E Jesus, respondendo, disse-lhe: Dito
está: Não tentarás ao Senhor teu Deus.
E, acabando o diabo toda a tentação,
ausentou-se dele por algum tempo.
Lucas 4:1-13
Já preguei,
ensinei e escrevi várias vezes nos últimos 18 anos sobre o texto da tentação
que passou Jesus nos quarenta dias que esteve no deserto. Convém dizer de
início que o primeiro versículo já nos coloca em perspectiva qual é a única
maneira de passar por esta circunstância e vencê-la adequadamente: estar cheio
do Espirito Santo. É neste Espírito que o Senhor Jesus, como homem, nos fornece
a chave de como vencer as tentações.
Estar cheio do
Espírito Santo é muito mais do que experimentar algumas das facetas espirituais
pentecostais atuais, com gritos, rodopios e profecias aleatórias de cunho geral
sobre a vida dos frequentadores deste tipo de culto. Ser cheio do Espirito
Santo é também ir além dos “caixotes” teológicos não-espirituais que
encontramos nos meios mais tradicionais com a capa e a forma superficial de
doutrina cristã reformada ou afins.
Ser cheio do
Espírito é tomar o exemplo de Jesus, que recebeu a presença do Espírito Santo
de forma inequívoca e, ao mesmo tempo, foi capacitado para inclusive, enfrentar
as mais difíceis provações, mas ao final delas, manifestou o poder real do
Espírito nas vidas das pessoas que o cercavam, revelando as Escrituras,
curando-os e libertando-os (a narrativa vai até o final do capítulo).
Quero
apresentar nos próximos parágrafos outra abordagem sobre o texto e procurar
mostrar as tentações por outros caminhos que ainda não tentei. Chamei essa
minha nova aproximação da narrativa de Lucas de “Tentações ainda não vencidas
pelos seres humanos” por um simples motivo: embora Jesus as tenha vencido
magistralmente e nos dado as armas espirituais para vencê-las também, o
contrário disso é o que mais temos visto na história humana geral.
Primeira tentação ainda não vencida:
A tentação de mudar a natureza das coisas.
Satanás mostra uma pedra a Jesus e diz para ele transformá-la em pão, visto que
sabe que o Senhor está com fome. Jesus e Satanás sabem que o poder de
transformas a matéria é de prerrogativa do Criador, o próprio Cristo vai
demonstrar essa poder no casamento em Caná, transformando a água em vinho, mas
aquele não é o momento para isso.
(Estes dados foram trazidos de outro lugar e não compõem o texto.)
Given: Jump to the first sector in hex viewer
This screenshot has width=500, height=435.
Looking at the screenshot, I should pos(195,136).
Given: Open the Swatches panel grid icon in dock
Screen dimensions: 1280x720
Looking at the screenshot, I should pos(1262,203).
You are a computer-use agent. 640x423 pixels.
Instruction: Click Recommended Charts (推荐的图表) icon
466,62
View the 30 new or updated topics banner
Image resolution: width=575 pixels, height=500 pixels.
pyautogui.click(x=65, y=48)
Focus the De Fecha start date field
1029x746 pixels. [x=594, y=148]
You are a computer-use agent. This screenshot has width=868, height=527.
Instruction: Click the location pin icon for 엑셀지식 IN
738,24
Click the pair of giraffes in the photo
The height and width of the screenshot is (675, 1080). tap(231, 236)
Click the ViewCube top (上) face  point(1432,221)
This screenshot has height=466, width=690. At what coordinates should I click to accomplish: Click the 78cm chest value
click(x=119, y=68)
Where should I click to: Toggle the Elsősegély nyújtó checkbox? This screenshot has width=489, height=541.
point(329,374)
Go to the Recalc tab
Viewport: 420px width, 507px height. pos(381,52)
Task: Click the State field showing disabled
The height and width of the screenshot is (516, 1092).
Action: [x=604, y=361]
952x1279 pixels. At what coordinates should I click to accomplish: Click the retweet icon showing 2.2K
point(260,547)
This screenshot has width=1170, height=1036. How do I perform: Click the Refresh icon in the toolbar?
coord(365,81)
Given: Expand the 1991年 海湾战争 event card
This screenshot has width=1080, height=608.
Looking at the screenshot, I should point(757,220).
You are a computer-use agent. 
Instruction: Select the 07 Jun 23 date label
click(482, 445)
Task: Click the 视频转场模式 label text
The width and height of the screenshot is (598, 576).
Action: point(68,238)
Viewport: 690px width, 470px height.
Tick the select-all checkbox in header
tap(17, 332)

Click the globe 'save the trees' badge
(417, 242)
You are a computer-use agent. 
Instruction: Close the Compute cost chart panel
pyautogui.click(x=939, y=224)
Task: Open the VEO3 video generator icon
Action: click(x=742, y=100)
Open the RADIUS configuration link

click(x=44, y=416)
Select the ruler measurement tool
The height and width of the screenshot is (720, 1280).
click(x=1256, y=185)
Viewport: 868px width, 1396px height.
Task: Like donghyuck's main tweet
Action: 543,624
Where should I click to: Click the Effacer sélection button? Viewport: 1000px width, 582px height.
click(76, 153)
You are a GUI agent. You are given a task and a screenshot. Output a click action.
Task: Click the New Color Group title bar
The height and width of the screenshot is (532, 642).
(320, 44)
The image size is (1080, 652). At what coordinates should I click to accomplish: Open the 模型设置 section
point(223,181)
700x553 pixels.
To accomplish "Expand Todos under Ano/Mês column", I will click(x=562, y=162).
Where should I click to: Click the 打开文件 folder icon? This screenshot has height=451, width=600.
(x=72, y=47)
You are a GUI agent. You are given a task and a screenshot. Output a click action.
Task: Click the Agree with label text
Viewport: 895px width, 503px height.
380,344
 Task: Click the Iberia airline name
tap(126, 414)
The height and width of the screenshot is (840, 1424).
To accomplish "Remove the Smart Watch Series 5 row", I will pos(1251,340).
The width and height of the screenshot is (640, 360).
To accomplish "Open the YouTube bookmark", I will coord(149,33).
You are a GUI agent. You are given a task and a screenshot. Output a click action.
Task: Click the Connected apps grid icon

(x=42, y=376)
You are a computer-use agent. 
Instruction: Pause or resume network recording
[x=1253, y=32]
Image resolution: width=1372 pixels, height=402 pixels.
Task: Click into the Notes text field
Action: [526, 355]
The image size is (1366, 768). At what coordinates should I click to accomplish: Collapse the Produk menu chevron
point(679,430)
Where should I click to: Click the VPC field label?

Jesus recusa fazê-lo e profere que a Palavra
de Deus também serve de alimento ao homem, mesmo quando este não tem a
perspectiva da satisfação imediata de seu desejo básico, como o de se
alimentar.
Mesmo tendo o
poder de fazer com que as pedras se transformem em pães Jesus não o usa, pois
sabe que essa estratégia de facilitar as coisas ou de mudar a natureza delas é
própria dos conselhos do maligno desde o Éden. Lá ele já havia desafiado Eva a
aceitar o fato de que se comesse a fruta da escolha, ela e o marido teriam sua
natureza alterada para a divina, conhecendo como Deus, o bem e o mal. É isso
que subjaz a artimanha do inimigo, a tentativa de nos convencer que podemos
alterar a natureza de tudo, mesmo a das inalteráveis.
Quero dizer
com isso, que muitas vezes somos convencidos que por conta dos novos tempos,
devemos mudar o enfoque de nossa pregação para ser mais aceitáveis à nossa
geração. Que não é preciso mencionar as verdades mais duras do evangelho, como
a realidade do inferno e do julgamento final, para que atraiamos mais pessoas
ao culto. Que é necessário suprir as demandas do povo pecador para mantê-los na
igreja a qualquer custo, mesmo que custe a sã doutrina ou a santidade.
Do outro lado,
o ser humano tenta constantemente mudar a natureza das coisas, sem perceber os
prejuízos morais, sociais e espirituais que isso traz. Tentam mudar os
princípios da família para caber em suas novas formas mais liberais de
relacionamentos. Tentam mostrar que a homoafetividade é coisa natural e todos os
tipos de práticas sexuais são igualmente aceitáveis desde que sejam cobertos ou
abrangidos por sua definição de “amor”. Tentam mudar os conceitos de verdade,
ética e moral para que se ajustem à sua maneira de viver sem Deus.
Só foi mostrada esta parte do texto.